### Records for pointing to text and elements
════════════════
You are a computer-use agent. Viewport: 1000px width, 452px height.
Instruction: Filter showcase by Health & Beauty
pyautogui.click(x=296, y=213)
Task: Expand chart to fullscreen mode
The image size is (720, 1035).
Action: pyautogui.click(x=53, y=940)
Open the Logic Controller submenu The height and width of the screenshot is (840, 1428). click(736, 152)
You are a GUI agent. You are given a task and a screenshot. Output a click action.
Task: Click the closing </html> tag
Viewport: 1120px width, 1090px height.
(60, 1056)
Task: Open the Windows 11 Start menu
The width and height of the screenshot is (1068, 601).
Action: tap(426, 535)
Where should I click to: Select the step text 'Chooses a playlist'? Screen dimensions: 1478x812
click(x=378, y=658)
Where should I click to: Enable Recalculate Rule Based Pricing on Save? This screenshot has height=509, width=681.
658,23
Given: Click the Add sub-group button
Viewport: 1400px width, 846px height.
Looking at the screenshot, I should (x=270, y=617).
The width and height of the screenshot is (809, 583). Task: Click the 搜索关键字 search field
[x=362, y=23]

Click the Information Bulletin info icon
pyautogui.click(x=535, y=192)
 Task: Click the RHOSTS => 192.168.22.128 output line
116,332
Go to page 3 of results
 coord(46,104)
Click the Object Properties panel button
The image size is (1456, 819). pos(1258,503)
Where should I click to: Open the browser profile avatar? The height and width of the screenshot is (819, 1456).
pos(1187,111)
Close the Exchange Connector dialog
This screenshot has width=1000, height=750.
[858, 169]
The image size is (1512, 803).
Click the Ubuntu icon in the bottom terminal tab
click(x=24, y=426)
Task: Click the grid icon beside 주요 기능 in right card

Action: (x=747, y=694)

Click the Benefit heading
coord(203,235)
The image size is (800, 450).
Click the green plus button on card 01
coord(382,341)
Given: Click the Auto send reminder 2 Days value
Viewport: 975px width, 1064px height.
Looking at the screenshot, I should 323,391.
════════════════
Rewrite the records from the line with "The image size is (1512, 803)." through the end of the records, substituting "Pricing" for "Benefit" and leaving everything else unchanged.

The image size is (1512, 803).
Click the Ubuntu icon in the bottom terminal tab
click(x=24, y=426)
Task: Click the grid icon beside 주요 기능 in right card

Action: (x=747, y=694)

Click the Pricing heading
coord(203,235)
The image size is (800, 450).
Click the green plus button on card 01
coord(382,341)
Given: Click the Auto send reminder 2 Days value
Viewport: 975px width, 1064px height.
Looking at the screenshot, I should 323,391.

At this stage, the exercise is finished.